Purpose : Elevated levels of transforming growth factor beta 2 (TGFβ2) drive a myofibroblast-like Trabecular Meshwork TM phenotype that has been associated with fibrosis and elevated outflow resistance in primary open-angle glaucoma (POAG). It is unclear whether this process involves dysregulation of TM pressure sensing and transduction, and what the molecular mechanisms that integrate biochemical (TGFβ) and biomechanical (IOP) glaucoma risk factors might be. We investigated the mechanistic relationship between a known TM mechanosensor, TRPV4 (transient receptor potential vanilloid 4), and TGFβ2 signaling in cultured cells and POAG mouse models to ascertain the functional significance of the interaction between TM pressure sensing and TGFβ2 signaling.

Methods : Quantitative reverse-transcription PCR (qRT-PCR), Western blot, and fluorescent calcium imaging were used to profile the response of primary human and mouse trabecular meshwork cells to TGFβ2 and to assess the functionality of mechanosensitive ion channels in-vitro. Contractility measurements were conducted using biomimetic TM-seeded gels. Diurnal IOP measurements were used to assess ocular hypertension in a lentiviral TGFβ2 overexpression model.

Results : Chronic TGFβ2 treatment significantly increased TRPV4 expression, membrane insertion, and augmented TRPV4 agonist-induced Ca2+-influx (258% of control). TGFβ2 and TRPV4 treatments independently upregulated cellular actin, but TM contractility was inhibited by treatment with a TRPV4 antagonist, and hypercontractility was transiently induced by application of a selective TRPV4 agonist. Lentiviral TGF-β2 overexpression significantly increased IOP in WT C57 mice, but not in TRPV4-/- mice. Intracameral injection of a TRPV4 antagonist in WT TGF-B2 overexpressed mouse eyes transiently lowered IOP to that of LV-Ctrl WT eyes.

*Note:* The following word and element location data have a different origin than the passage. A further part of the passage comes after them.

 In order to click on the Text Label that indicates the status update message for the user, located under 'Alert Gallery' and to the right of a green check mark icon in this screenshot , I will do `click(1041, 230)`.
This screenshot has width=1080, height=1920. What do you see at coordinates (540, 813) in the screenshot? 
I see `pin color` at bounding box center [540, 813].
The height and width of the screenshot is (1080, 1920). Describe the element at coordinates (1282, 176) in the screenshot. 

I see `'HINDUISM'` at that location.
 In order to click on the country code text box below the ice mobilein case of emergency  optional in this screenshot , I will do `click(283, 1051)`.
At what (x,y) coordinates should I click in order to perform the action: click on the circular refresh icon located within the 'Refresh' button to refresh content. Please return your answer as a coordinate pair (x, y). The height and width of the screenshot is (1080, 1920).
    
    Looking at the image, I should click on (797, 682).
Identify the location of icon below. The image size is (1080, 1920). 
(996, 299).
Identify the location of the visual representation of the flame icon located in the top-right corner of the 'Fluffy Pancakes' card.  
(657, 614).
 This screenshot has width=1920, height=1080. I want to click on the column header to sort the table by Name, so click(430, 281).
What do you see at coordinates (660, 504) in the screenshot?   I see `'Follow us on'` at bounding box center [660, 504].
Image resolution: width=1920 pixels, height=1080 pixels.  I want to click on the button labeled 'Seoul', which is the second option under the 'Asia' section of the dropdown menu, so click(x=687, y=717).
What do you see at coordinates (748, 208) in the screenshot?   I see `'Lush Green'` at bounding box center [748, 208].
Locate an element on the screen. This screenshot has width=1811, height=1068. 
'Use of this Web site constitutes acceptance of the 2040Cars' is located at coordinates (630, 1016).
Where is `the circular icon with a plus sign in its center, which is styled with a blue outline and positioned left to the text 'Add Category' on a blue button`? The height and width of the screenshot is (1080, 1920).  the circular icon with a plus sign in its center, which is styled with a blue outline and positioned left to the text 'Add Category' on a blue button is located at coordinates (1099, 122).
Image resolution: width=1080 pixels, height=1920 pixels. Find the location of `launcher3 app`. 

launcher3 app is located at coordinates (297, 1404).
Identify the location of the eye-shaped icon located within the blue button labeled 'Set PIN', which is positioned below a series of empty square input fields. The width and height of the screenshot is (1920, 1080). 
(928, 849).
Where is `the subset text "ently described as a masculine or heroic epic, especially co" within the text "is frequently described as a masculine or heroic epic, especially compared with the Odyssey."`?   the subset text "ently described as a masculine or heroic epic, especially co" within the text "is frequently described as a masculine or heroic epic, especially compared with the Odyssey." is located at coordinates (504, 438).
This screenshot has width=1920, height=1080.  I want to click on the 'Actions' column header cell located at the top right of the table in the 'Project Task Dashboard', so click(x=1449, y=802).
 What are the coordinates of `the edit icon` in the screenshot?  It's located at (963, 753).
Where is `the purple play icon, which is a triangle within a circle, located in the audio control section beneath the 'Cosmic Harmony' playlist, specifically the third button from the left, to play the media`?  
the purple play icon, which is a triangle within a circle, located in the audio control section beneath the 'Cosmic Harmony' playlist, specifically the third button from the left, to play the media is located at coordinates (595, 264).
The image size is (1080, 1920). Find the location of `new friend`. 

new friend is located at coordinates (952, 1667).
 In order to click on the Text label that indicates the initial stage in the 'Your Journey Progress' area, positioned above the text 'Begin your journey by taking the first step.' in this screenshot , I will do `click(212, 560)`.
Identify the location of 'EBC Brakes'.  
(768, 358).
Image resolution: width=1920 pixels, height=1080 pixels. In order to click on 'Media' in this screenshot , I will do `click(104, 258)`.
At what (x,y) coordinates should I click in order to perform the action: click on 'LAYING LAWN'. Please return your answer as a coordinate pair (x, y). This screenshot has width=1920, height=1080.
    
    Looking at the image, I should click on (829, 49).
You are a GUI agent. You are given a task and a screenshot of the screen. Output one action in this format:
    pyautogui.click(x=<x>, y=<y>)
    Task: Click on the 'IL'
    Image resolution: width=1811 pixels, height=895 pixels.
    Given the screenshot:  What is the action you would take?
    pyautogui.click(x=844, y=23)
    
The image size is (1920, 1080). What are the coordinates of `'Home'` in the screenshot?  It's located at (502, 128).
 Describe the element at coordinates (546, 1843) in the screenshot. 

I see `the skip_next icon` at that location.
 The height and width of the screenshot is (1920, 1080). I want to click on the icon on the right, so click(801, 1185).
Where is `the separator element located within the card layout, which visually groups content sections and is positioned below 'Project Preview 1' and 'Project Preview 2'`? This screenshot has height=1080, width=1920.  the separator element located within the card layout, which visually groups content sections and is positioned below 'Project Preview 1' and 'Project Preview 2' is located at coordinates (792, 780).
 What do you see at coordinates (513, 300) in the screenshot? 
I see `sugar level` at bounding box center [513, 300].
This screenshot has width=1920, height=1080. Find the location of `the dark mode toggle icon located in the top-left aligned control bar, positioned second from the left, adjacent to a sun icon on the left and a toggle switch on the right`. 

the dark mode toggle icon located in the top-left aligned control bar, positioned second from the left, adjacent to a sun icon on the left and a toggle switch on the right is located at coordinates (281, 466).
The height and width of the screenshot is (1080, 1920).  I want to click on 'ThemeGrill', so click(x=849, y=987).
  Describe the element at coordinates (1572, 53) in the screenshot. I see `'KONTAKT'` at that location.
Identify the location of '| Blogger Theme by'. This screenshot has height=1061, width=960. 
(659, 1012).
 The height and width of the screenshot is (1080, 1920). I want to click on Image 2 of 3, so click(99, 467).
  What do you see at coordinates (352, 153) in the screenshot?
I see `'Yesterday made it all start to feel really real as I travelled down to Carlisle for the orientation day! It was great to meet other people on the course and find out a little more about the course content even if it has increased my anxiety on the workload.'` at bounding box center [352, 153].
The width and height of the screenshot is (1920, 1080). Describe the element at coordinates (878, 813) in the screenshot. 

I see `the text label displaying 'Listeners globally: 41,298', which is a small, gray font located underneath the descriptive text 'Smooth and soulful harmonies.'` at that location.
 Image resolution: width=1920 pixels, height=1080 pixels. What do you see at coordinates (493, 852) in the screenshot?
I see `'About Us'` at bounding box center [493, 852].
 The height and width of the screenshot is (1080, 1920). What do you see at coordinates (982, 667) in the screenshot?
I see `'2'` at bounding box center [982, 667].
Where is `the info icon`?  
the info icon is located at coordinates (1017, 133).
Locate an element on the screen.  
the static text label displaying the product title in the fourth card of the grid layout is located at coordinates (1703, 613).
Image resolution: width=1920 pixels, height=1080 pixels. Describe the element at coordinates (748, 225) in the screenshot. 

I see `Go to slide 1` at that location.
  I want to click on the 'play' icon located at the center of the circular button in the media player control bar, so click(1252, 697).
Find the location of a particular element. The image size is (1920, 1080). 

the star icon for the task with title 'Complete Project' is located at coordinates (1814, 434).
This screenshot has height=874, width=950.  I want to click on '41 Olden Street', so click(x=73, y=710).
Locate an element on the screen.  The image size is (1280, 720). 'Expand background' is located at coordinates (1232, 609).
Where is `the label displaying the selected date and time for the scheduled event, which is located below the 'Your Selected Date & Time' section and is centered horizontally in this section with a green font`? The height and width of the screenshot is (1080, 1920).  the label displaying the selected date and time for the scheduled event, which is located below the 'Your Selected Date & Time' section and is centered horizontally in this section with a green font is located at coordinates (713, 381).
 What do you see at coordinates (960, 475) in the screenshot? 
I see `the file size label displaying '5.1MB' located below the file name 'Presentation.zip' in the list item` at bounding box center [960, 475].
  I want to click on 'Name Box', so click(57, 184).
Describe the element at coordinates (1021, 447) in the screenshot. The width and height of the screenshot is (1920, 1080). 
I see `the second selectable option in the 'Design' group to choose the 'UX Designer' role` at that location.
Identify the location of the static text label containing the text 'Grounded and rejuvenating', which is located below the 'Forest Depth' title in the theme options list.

Conclusions : These experiments suggest a central role for dynamic mechanochannel signaling in TGFβ2-induced ocular pathology. In vivo, TM cells may undergo transdifferentiation due to overactive TGFβ2 signaling, yet even fibrotic TM tissue preserves, or even potentiates, pressure-dependent activation of transducers required to maintain ocular hypertension. Our pharmacological treatment and data from genetically modified animals show that mechanochannel targeting could represent a viable method to mitigate growth factor-induced ocular hypertension.

This abstract was presented at the 2024 ARVO Annual Meeting, held in Seattle, WA, May 5-9, 2024.